By Alex Wagner
The story my Burmese family told itself went like this: We’d fled the only home we’d known to escape oppression and danger, only to find ourselves in America, strangers in a strange land. But we did it. We made it. And from our vantage across the ocean, we continued to fight for Burma, to support its virtuous freedom fighters with our voices and resources. We were on the other side of an ocean, the right side of history.
These stories were so often repeated, so well worn, that they had very nearly faded into the background, until I noticed a snag—and decided to pull.
“We had an Indian cook who made the most delicious curry,” my grandmother often wistfully recalled when speaking of her life back home in Burma. But she offered—always—this caveat: “And he robbed us blind.”

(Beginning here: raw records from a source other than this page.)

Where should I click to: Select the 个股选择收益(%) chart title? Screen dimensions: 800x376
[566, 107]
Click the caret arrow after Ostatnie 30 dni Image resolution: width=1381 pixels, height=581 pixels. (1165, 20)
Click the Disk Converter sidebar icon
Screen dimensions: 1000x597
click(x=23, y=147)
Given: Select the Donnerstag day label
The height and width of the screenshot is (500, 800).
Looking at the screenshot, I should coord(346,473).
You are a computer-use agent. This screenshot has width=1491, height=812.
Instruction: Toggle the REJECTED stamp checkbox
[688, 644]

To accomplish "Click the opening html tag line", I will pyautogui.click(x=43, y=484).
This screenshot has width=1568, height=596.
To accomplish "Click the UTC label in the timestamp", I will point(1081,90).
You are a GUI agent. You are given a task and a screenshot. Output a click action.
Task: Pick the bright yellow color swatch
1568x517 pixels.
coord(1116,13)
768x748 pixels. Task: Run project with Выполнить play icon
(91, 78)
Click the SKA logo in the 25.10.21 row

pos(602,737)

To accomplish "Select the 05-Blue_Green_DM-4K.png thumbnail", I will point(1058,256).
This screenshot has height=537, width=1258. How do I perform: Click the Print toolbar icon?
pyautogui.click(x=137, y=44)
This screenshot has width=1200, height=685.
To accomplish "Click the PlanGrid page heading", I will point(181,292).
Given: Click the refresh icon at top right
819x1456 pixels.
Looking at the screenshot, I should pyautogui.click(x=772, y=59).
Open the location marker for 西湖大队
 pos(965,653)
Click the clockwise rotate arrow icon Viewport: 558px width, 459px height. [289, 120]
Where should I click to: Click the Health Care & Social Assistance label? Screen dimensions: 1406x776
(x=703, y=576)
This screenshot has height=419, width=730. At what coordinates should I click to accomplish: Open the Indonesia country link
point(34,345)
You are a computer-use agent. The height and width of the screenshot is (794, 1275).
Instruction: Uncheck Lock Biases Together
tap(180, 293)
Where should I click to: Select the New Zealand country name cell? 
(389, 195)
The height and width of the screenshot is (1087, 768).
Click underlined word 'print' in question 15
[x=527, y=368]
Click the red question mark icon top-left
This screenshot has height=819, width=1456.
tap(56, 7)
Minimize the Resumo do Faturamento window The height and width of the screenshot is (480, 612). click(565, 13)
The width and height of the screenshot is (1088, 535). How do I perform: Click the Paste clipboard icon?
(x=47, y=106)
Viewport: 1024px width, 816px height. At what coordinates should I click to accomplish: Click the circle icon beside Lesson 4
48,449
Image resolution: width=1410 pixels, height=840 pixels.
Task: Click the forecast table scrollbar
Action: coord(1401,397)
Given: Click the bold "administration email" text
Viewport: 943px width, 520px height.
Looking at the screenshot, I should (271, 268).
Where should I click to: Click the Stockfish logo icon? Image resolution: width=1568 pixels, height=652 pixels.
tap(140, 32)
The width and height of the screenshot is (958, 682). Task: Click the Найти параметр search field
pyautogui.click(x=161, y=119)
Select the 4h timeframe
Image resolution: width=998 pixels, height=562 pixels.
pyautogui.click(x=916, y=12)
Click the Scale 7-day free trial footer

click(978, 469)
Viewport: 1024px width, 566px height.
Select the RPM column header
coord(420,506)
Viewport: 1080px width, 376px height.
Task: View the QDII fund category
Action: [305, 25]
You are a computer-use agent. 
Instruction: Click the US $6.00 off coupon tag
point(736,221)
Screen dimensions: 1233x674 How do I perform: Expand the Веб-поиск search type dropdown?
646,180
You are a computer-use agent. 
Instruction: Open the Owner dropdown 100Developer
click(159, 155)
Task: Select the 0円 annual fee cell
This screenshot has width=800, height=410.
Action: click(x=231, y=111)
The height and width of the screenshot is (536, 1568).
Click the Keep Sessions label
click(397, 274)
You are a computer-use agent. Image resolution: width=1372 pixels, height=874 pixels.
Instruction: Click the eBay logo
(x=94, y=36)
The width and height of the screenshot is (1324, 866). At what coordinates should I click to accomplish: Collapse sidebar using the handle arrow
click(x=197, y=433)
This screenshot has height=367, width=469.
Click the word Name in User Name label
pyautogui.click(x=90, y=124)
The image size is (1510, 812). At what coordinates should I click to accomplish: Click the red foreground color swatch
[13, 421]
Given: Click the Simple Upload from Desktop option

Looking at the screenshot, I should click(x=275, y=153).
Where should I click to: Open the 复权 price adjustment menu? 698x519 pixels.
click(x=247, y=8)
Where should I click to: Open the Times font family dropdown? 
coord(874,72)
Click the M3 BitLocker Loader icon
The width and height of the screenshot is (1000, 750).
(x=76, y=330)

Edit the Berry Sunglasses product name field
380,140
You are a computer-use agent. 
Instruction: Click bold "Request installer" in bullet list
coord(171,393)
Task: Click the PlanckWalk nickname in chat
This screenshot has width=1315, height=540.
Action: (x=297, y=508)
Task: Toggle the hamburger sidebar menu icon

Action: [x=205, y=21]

I could very nearly taste these vindalooos and dals, given my grandmother’s frequent and lusty recollections, but oh, what a cruel price our family had to pay: unspecified ruby bracelets for untold chicken biryanis. It was an impossible choice, but there was only one to make. The cook was dismissed, taking with him all those curries. Replacements were hired, but no one could replicate that harmony over the stove. That Indian cook! Who was he? No one ever mentioned his name, only the dishes he prepared.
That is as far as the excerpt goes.